Antibiotics are also needed. They decrease toxin production and prevent transmission. They also can eradicate the carriage of the bacterium. A course of erythromycin or penicillin is recommended and is usually started intravenously and given for 14 days.
Further treatment is generally supportive. Respiratory tract obstruction may require intubation and mechanical ventilation. Sometimes, a tracheotomy is performed to preserve the airway.
Patients should be isolated; the United States CDC recommends this until cultures return negative, while other centres recommend shorter periods of isolation.
Antibiotics and booster vaccination can also be used as post-exposure prophylaxis.
Selected References
Byard RW. Diphtheria – ‘the strangling angel’ of children. J Forensic Leg Med 2013;20:65-8.

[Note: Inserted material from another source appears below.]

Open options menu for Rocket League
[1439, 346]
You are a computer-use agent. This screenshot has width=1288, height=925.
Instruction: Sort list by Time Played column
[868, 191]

Hadfield TL et al. The pathology of diphtheria. J Inf Dis 2000;181:S116-20.
Hall E et al. (editors). Center for Disease Control and Prevention. Epidemiology and prevention of vaccine-preventable diseases. Edition 14. Washington, D.C.: Public Health Foundation, 2021.

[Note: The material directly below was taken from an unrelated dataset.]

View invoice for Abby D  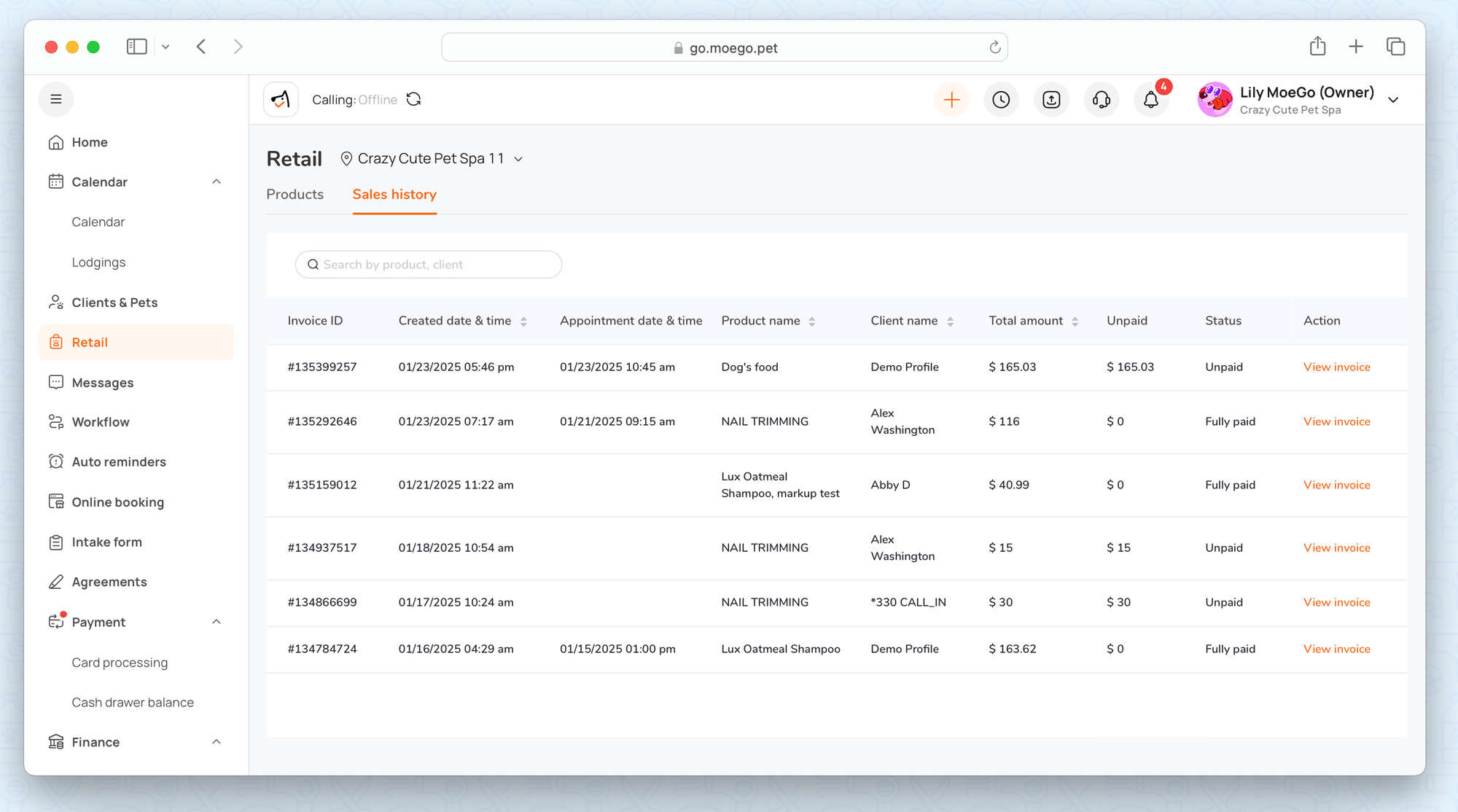tap(1336, 485)

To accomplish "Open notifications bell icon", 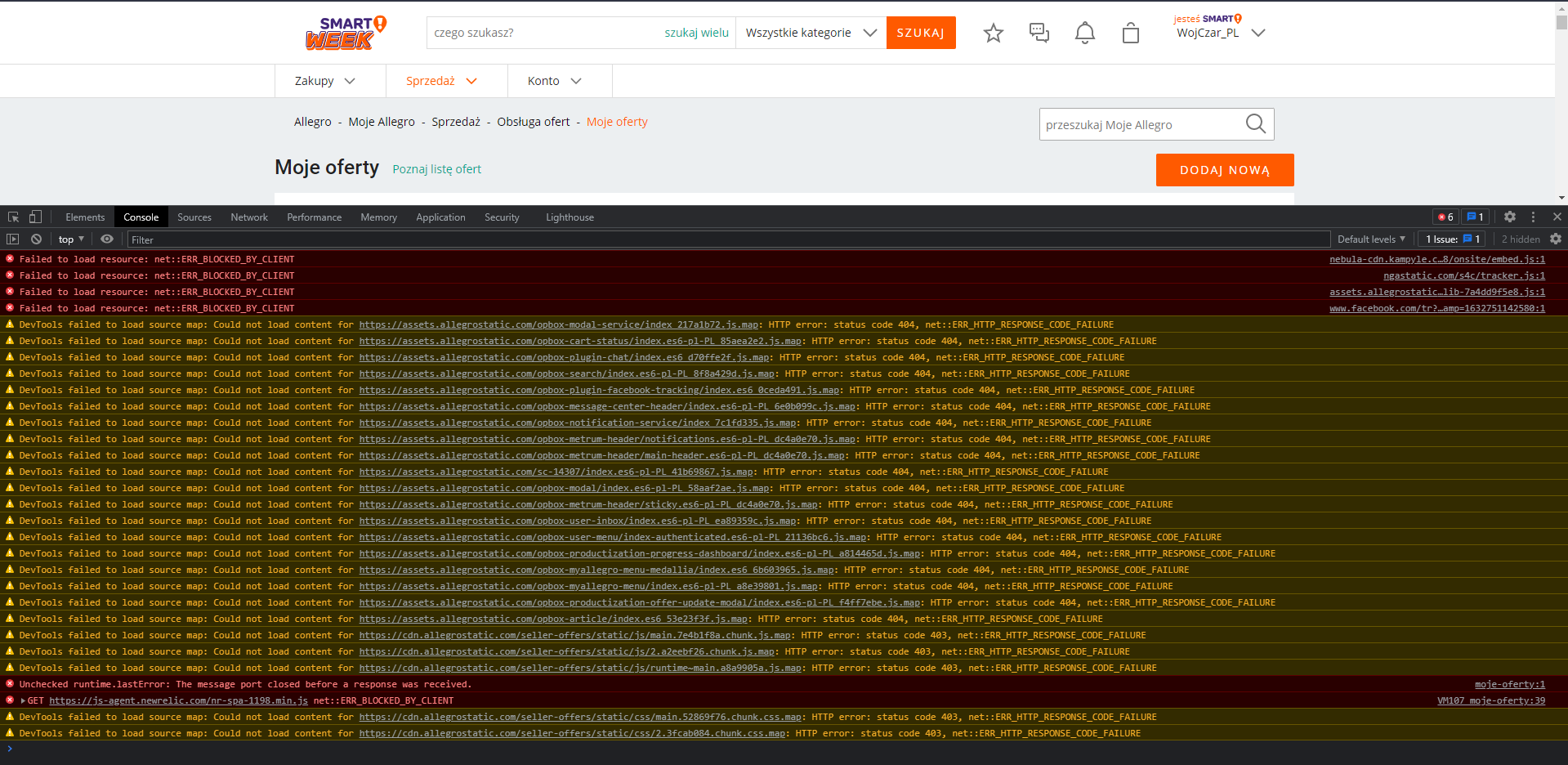I will coord(1084,34).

Holmes RK. Biology and molecular epidemiology of diphtheria toxin and the tox gene. J Inf Dis 2000;181:S156-67.
Kliegman R (editor). Nelson textbook of pediatrics. Edition 21. Philadelphia, PA: Elsevier, 2020
Mammas IN and Spandidos DA. Paediatric virology in the Hippocratic corpus. Exp Ther Med 2016;12:541-9
The Guardian. Two children diagnosed with first cases of diphtheria of the throat in NSW this century. https://www.theguardian.com/australia-news/2022/jul/03/toddler-diagnosed-with-first-case-of-diphtheria-of-the-throat-in-nsw-in-a-century; accessed on 3 July 2022.
Truelove SA et al. Clinical and epidemiological aspects of diphtheria: a systematic review and pooled analysis. Clin Inf Dis 2020;71:89-97.